Tuesday, March 19, 2013
Wishes
I wish, most of all in the world, to be stronger. To be able to get up when I'm down. To pick myself up and dust off the past. To be able to leave when I am not treated right. To be able to say no more and pack up and walk out the door. To not turn around and wonder if what I did was right. To not be under appreciated and respected. To not be lied to and just take it. If I was stronger, I would be able to say I WON'T take this anymore and be able to pick up and leave. To collect the pieces of my broken heart, put them in my pocket for safe keeping, and walk away with my head held high and no regrets. To know I deserve better. To know I deserve to be loved. To know I can do better. To not be ignored any longer and find someone who truly loves me for me and takes care of me and knows how much I'm worth. To not take me for granted and to love me wholeheartedly, unconditionally, and faithfully.
Is it so wrong to want someone to be there for me? Is that too much to ask for?

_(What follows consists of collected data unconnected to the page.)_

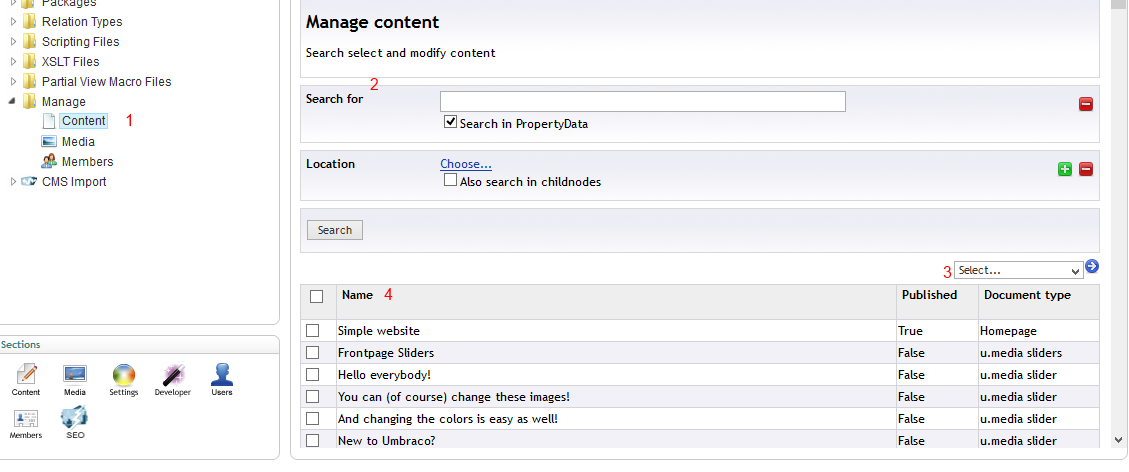Check the Simple website row checkbox
The width and height of the screenshot is (1129, 472).
coord(313,330)
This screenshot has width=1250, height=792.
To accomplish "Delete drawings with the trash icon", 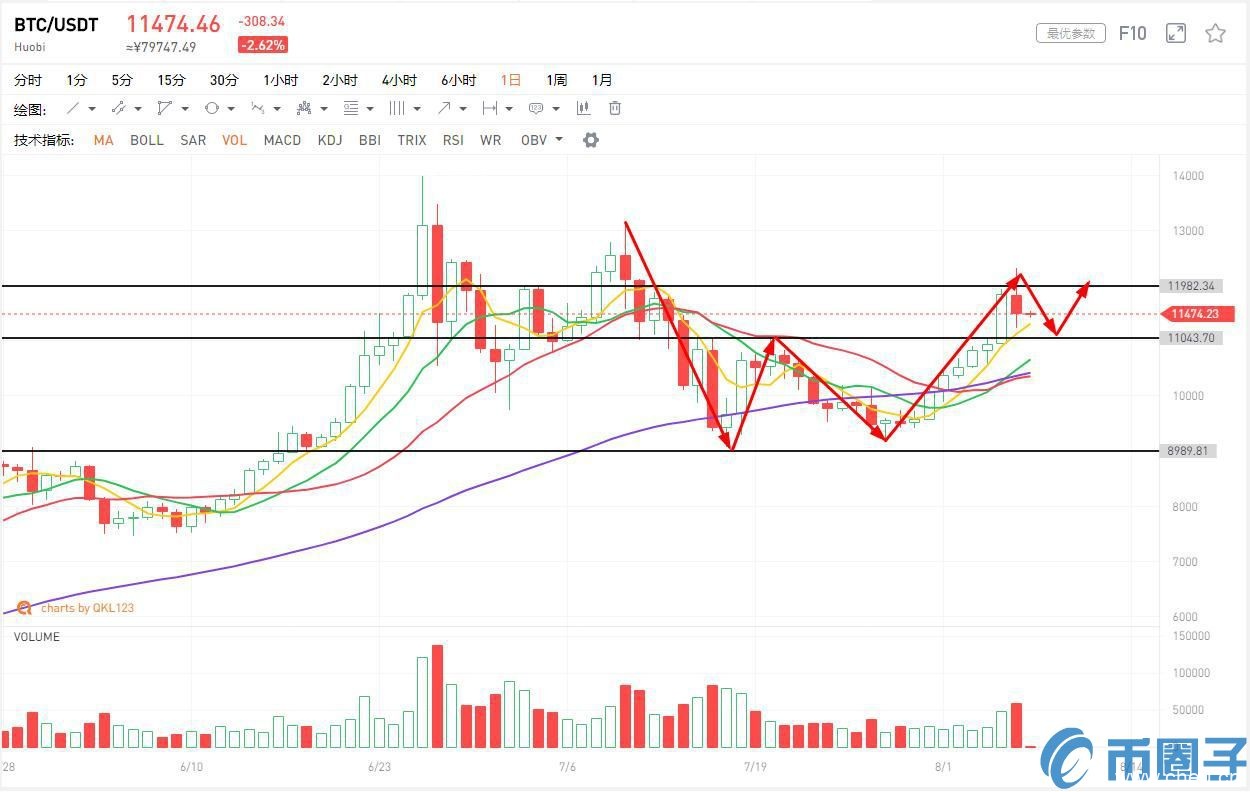I will [615, 108].
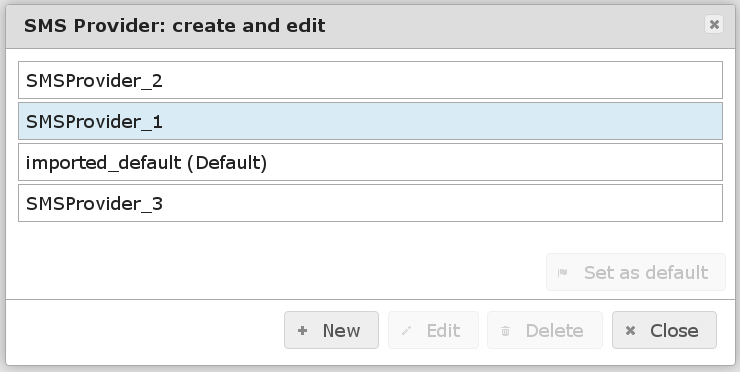Viewport: 740px width, 372px height.
Task: Click the trash can icon on Delete
Action: (x=505, y=331)
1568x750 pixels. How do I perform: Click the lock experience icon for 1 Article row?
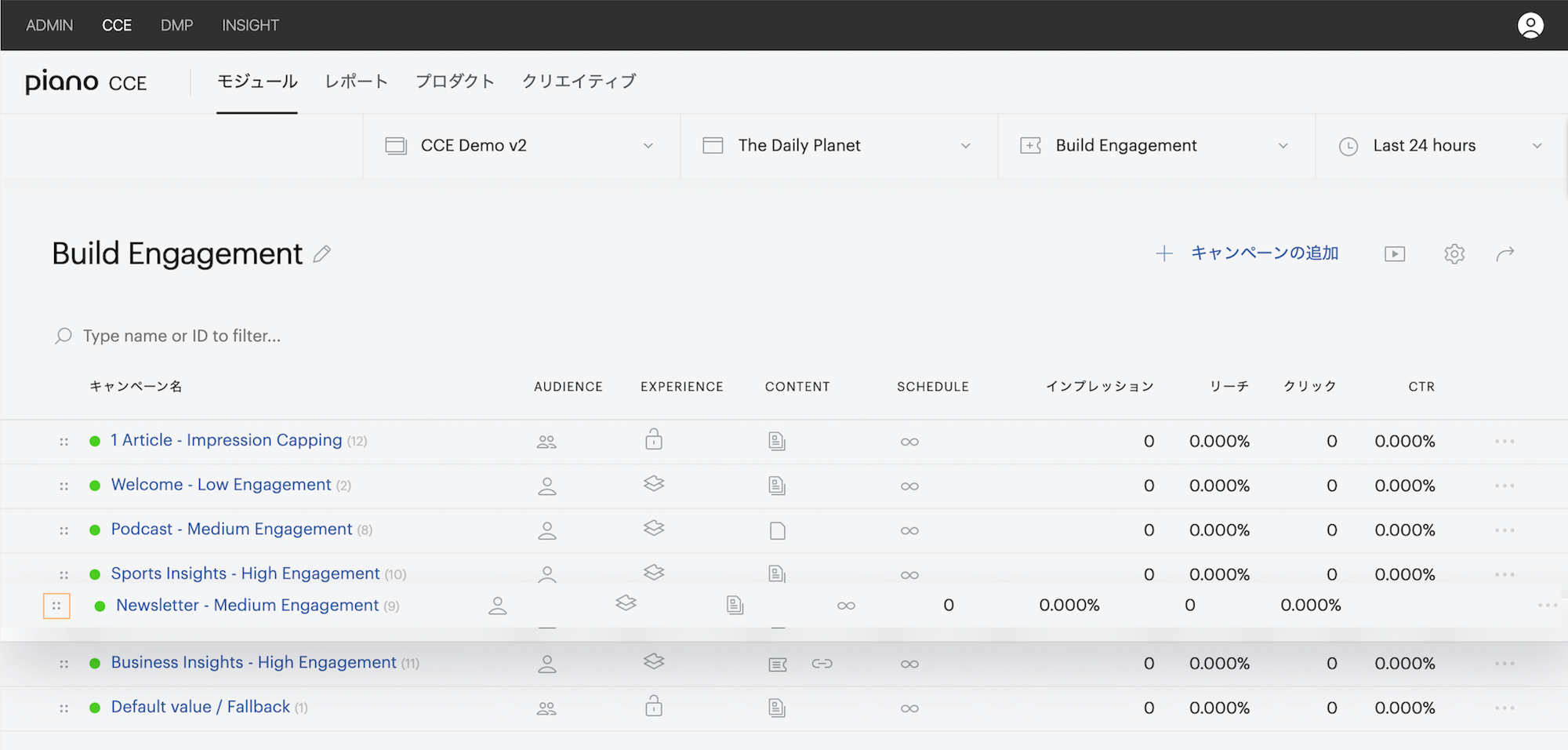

Is it so wrong to want someone to be there for me? Is that too much to ask for?
Thursday, March 14, 2013
Thursday
It's Thursday. I don't know how to explain how my day off went. I had off Wednesday because P had off that day. I don't exactly like the conversation but how he handled it was different than usual and I guess that means something. Just don't know how much it meant. Am I enough..? The question for 6 years, two months, and seven days. This topic will be on my mind for quite some time. The countdown begins. Looks more and more like ill be moving to Cali and leaving everyone I know behind. Including him. It's a sad thought to think but his track record says he will not choose me again. So much for my happy ending.
Wednesday, March 13, 2013
Thought of the night
I don't take rejection well so does that mean I should stop trying for anything?